Resource-ful Handlers

It seems that most routers for web apps provide an API that gives equal importance to the path and the method, which in my opinion is totally wrong. A path names a resource whereas the method is an action you can (possibly) perform on that resource.

Routing should happen in layers:

  1. At the top level you are finding the correct resource for the request.
  2. Then work out the action to perform; GET = retrieve, POST = create, etc.
  3. Finally content negotiation using the Content-Type and Accept-* headers.

The third layer is not always needed, but the first two generally are. But most of the time they are defined as if they are equals.

Previously I was writing my applications with routing like,

booksHandler := handlers.Books(db, es)
r.Path("/books/{id}").Methods("GET").Handler(persona.Protect(booksHandler.Get))
r.Path("/books/{id}").Methods("PATCH").Handler(persona.Protect(booksHandler.Update))
r.Path("/books/{id}").Methods("DELETE").Handler(persona.Protect(booksHandler.Delete))
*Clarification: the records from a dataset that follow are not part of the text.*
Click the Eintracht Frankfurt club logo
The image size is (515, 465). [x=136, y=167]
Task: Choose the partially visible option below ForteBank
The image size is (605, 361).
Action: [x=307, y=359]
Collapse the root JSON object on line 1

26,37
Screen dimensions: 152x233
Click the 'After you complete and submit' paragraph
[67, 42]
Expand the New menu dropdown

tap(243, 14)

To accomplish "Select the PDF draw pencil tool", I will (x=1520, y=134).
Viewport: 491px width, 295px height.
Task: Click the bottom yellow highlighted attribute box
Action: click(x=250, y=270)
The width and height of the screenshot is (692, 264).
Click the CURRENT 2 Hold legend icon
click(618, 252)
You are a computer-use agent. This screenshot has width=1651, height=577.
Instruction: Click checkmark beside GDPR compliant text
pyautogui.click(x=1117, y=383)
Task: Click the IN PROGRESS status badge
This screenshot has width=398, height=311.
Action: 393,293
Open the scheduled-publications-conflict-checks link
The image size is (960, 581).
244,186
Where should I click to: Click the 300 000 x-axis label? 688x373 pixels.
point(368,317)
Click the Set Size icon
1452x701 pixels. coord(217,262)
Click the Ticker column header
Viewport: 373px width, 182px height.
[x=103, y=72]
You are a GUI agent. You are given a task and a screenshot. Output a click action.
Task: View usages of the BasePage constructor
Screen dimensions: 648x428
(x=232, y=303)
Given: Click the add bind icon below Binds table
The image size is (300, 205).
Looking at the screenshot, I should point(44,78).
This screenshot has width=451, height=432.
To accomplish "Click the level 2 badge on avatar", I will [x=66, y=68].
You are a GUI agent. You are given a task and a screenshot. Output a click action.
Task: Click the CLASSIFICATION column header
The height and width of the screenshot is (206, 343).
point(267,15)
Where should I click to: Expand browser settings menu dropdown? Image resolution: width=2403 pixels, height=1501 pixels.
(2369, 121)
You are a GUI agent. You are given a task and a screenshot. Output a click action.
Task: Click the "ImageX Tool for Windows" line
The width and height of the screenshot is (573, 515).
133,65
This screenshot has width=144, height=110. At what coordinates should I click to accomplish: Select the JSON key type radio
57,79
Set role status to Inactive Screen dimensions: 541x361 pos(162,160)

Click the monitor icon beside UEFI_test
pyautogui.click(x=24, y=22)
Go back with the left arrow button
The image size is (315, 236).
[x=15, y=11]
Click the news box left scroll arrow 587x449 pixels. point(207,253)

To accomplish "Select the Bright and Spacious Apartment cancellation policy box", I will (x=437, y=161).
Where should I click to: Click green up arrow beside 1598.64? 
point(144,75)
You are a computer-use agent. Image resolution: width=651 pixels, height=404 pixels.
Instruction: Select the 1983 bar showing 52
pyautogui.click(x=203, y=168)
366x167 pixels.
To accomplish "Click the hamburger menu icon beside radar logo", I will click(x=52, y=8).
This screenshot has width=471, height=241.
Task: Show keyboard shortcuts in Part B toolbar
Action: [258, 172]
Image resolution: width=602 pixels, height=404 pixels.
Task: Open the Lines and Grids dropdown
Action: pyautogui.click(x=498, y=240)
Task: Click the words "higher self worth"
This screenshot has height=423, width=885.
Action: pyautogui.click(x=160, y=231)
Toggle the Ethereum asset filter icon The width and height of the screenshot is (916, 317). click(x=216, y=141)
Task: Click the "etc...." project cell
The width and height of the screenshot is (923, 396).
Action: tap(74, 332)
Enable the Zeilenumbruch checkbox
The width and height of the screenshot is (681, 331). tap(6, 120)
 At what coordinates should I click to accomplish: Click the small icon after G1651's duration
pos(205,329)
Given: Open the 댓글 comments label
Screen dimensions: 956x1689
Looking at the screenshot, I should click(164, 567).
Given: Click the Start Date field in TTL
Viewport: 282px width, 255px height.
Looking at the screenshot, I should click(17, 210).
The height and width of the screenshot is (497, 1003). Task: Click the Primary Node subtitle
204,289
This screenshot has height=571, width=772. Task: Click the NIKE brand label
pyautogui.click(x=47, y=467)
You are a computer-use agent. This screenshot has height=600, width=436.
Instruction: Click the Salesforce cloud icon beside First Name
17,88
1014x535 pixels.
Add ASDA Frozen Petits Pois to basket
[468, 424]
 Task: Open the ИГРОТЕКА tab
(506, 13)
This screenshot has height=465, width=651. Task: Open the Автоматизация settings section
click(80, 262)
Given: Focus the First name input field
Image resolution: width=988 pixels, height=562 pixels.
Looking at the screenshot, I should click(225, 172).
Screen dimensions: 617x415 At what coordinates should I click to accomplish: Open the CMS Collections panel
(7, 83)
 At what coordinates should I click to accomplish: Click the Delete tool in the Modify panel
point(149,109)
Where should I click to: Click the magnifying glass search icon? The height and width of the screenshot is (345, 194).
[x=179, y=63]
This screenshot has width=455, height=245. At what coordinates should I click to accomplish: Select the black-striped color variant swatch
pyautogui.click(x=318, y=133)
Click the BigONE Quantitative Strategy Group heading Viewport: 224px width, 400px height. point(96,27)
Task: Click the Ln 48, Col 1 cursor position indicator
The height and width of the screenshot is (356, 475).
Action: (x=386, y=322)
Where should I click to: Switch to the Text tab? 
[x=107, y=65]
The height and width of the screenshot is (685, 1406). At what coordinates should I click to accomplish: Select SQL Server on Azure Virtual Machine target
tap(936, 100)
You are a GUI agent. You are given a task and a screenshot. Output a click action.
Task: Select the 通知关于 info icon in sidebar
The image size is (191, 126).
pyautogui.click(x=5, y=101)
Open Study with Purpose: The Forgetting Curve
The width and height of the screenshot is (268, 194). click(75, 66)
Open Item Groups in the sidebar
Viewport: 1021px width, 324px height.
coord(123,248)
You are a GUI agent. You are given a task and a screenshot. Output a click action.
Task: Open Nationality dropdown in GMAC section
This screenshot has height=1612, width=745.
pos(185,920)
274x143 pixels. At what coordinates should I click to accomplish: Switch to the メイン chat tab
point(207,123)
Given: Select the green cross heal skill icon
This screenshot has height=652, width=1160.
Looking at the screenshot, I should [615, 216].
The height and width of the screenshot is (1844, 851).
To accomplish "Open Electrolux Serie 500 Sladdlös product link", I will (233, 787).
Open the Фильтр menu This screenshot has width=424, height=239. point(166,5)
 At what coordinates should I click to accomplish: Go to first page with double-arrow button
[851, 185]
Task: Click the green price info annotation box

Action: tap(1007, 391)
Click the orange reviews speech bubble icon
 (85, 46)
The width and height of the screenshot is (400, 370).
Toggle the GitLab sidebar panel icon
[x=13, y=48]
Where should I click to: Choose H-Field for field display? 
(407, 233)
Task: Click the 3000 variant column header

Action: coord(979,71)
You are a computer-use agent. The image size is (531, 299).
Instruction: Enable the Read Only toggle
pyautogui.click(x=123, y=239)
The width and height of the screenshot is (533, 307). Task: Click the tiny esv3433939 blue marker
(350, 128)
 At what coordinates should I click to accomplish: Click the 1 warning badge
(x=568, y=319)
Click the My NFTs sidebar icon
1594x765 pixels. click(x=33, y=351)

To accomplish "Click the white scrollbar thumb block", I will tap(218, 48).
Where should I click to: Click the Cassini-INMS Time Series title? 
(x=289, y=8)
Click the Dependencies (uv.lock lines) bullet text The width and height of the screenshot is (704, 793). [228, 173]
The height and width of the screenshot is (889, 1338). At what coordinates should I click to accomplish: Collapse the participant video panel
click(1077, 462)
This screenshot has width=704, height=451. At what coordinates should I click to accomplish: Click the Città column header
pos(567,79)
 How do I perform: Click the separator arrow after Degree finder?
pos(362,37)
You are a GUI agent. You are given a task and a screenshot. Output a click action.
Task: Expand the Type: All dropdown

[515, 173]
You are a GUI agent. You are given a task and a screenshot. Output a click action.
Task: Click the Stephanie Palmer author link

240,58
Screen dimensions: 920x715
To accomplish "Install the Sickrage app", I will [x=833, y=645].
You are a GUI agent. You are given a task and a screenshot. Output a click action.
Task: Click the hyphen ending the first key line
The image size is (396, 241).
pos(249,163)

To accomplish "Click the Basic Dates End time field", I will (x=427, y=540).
A struct is created with different fields for the handlers which should be used for the various http methods. But there is no reason for the top-level routing layer to know about whether this supports DELETE, it should simply say /books/{id} is a book.

Contrast with the current version:

route.Handle("/books/:id", persona.Protect(handlers.Books(db, es)))

Now the different actions that can be made on a book are defined in a separate handler:

func Books(db data.Db, es *events.Source) http.Handler {
  h := booksHandler{db, es}
  return mux.Method{
    "GET": h.Get(),
    "PATCH": h.Update(),
    "DELETE": h.Delete(),
  }
}

This uses my mux library which defines some simple map[string]http.Handler types that implement http.Handler. It now acts like a resource, so the router is left the simple job of mapping request paths to resources.

Yet Another Http Request Router

Stop me. I’ve just written another http request router for Go, adding to the ever growing list in the world. But there was a reason…

Previously I’ve used either net/http or, when parameterised routes were required, gorilla/mux. This worked fine and still does. But I disliked the way gorilla/mux defined routes, it seemed cumbersome, probably since it allows you to do some pretty complicated things. I wanted the simplicity of http.Handle("/some", someHandler) but with parameters.

So I started looking at others. One stood out above the others: julienschmidt/httprouter. If you look at the benchmarks it is incredible. But this did a little too much, all handlers were registered with the route and method. I’ve been writing apps in a style where a handler defines all of the methods within itself, so I only want to be registering with a route.

I began by cloning the repo and ripping out the method related stuff. This took it down to registering everything to a single tree, based on route, just like ServeMux. All was good.

But then I ran into a small problem: I wanted to register the following url structure,

/
/:name
/:name/edit
/:name/delete
/-/create
/-/sign-in
/-/sign-out

The problem is that httprouter doesn’t allow registering overlapping routes like this, I would have to change /:name to /something/:name so the /:name/... and /-/... prefixes didn’t overlap (sim. for the others). This wasn’t ideal, why should I have to change the urls?

So I thought I’d just make a quick change to the route registration to fix these cases, I started reading the implementation. It uses a radix tree which is nice and space efficient, but I had no idea where/if I could make the changes.

Instead I gave up and wrote a new, simpler, tree. The new version makes no attempt to reuse common path segments but instead splits a path on each /, building a new node for each segment. This is slightly less space efficient but made it easy to allow overlapping url structures: we simply try to find an exact match first, failing that we match the parameter.

So that is why hawx/route exists. Yet another http request router.